A 9/11 survivor and hundreds of others took to the stairs of the Cahokia Mounds, Thursday, as a memorial for the anniversary of the September 11 attacks.

CAHOKIA, Ill. - A 9/11 survivor and hundreds of others took to the stairs of the Cahokia Mounds, Thursday, as a memorial for the anniversary of the September 11 attacks.

All of them carrying the name of a first responder who died 13 years ago in the attack.

Jason Jensen who survived 9/11 says these events are incredibly important.

"I'd seen the pieces of shrapnel and the large fireballs coming from one so, I thought our building is next and I just couldn't stand it much longer sitting in one spot so eventually I made my way to the stairwell," Jensen said.

13 years later, the memories are still vivid for Jensen. He was on the 61st floor in the second tower to get hit.

He remembers being surrounded on the stairs trying to get out, while others went in.

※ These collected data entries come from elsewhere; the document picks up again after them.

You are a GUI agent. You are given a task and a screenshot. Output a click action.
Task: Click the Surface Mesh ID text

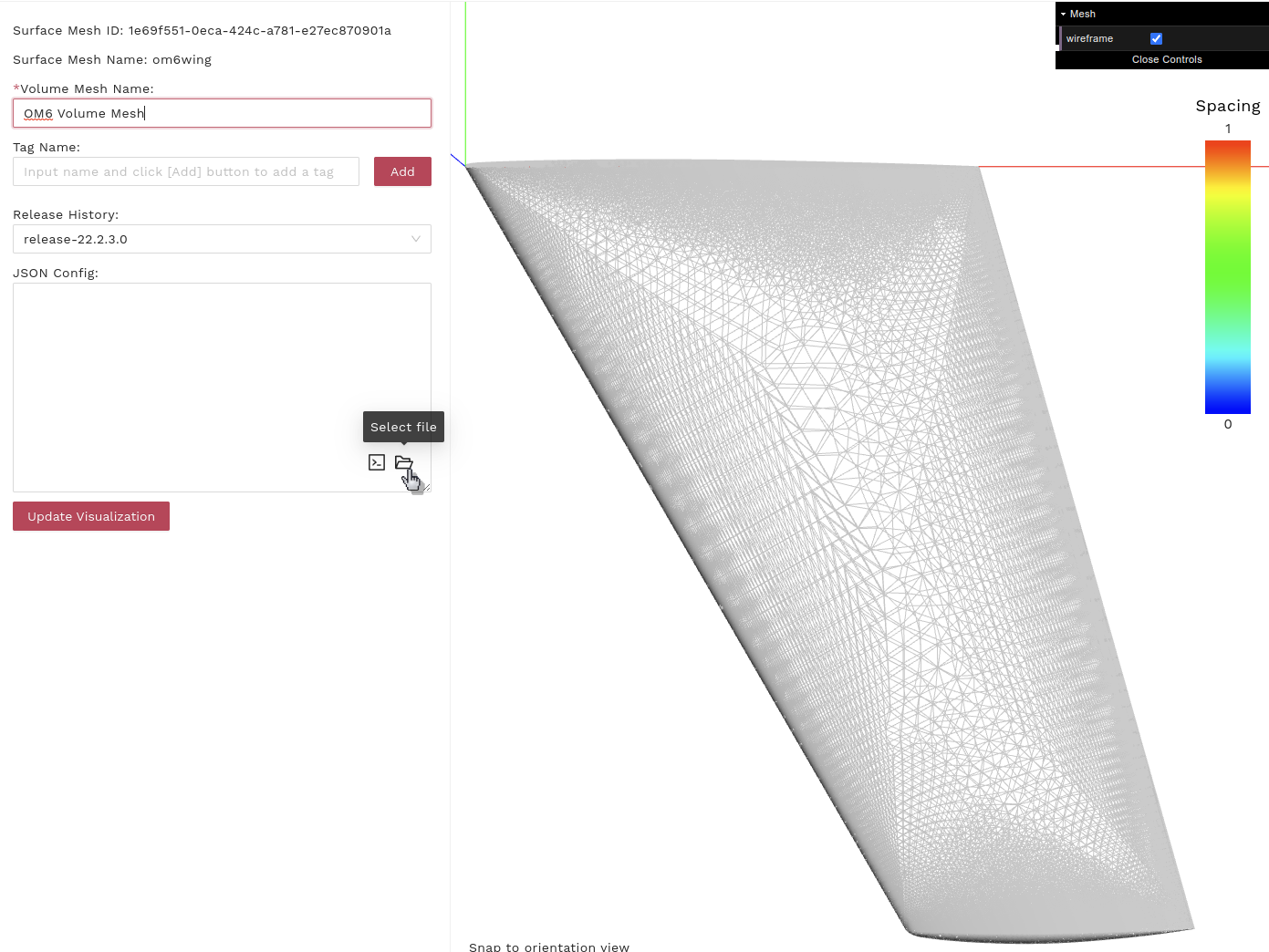click(202, 30)
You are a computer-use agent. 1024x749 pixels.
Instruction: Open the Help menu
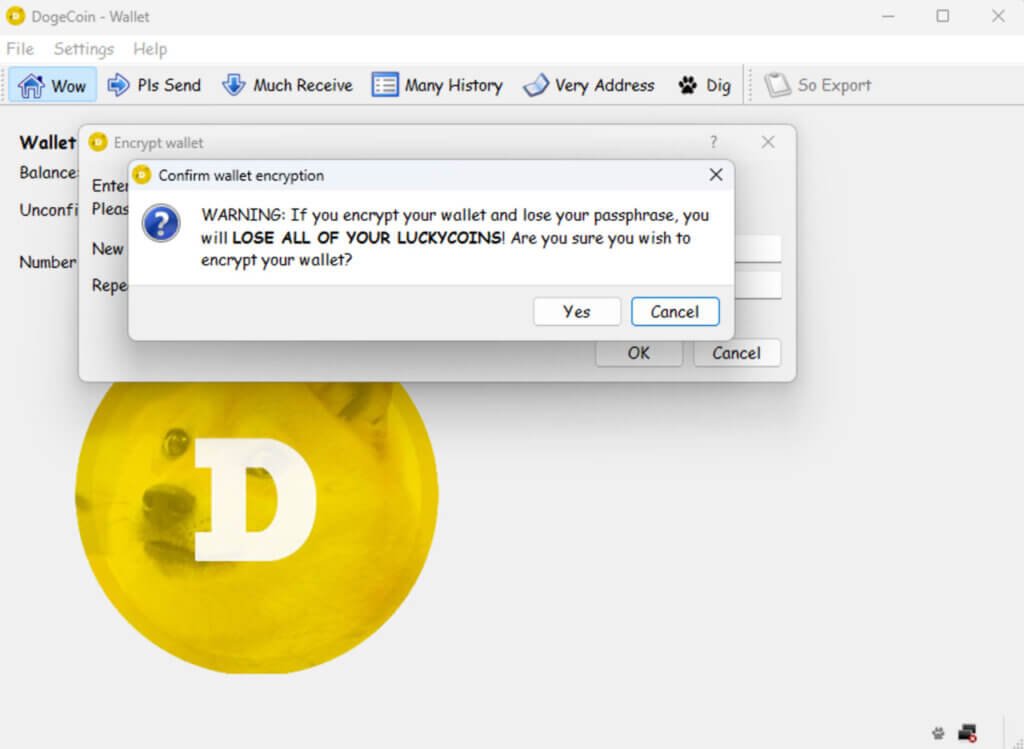pos(151,48)
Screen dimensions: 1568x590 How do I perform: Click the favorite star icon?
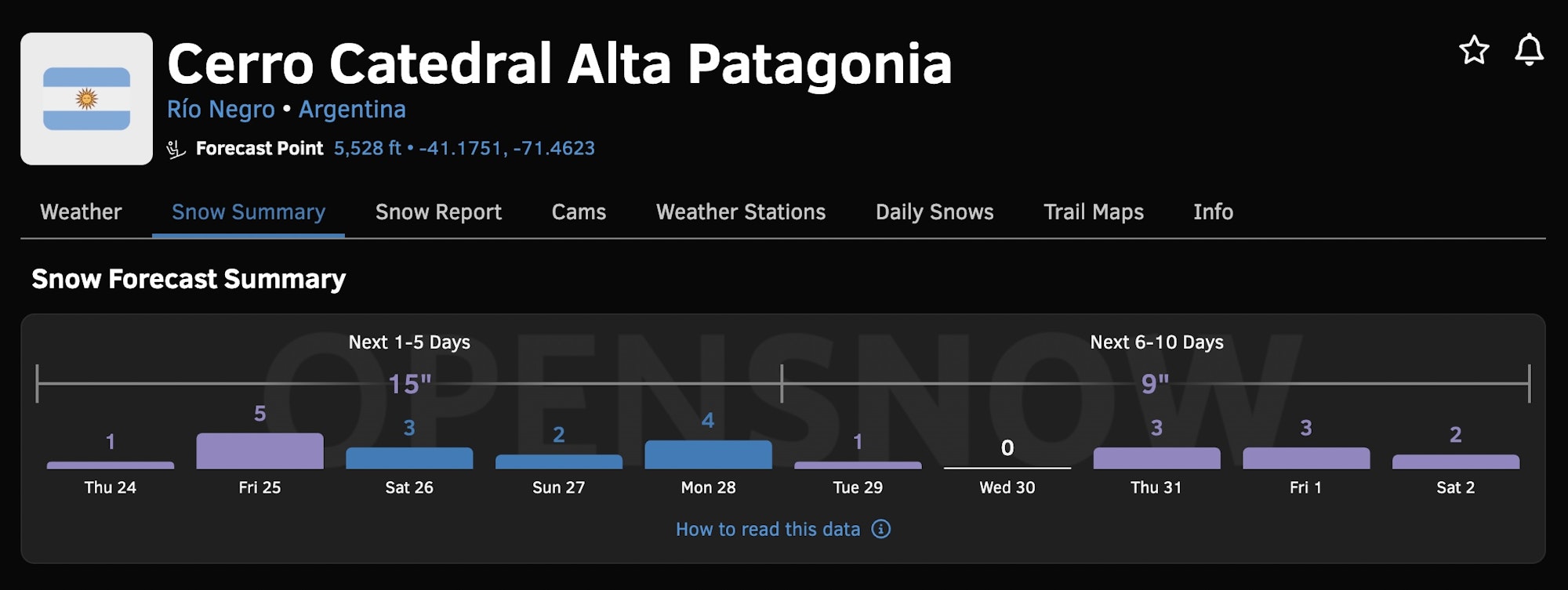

"The first responders going up into the other stairwells as defiant as ever and I can tell you as hot as it was in there I said to several of them you are going into hell and little did I know it literally was hell," says Jensen.

Now he walks, for those that lost their lives and for those that he watched go in the buildings.

One in particular Rick Rescorla, whose name Jensen wears on his back.

"Actually helped redesign some of the escape routes and he actually saved thousands of people and unfortunately he perished," he says of Rescorla who was a security guard.

Hundreds from all walks of life conquered the stairs at the Cahokia Mounds.

Including first responders and soldiers like Private Clay Stephens a 17 years old in the Army Reserves.

"I will be able to feel what it was like for those firefighters and law enforcement to climb up the steps to save those people, I may not be saving anybody today but I will be able to fee what it was like to walk up those steps," said Private Stephens.

The organizers of this event say they came up with this idea because they wanted more of an emotional connection to 9/11.

Climbing the stairs helps put into perspective what the first responders went through.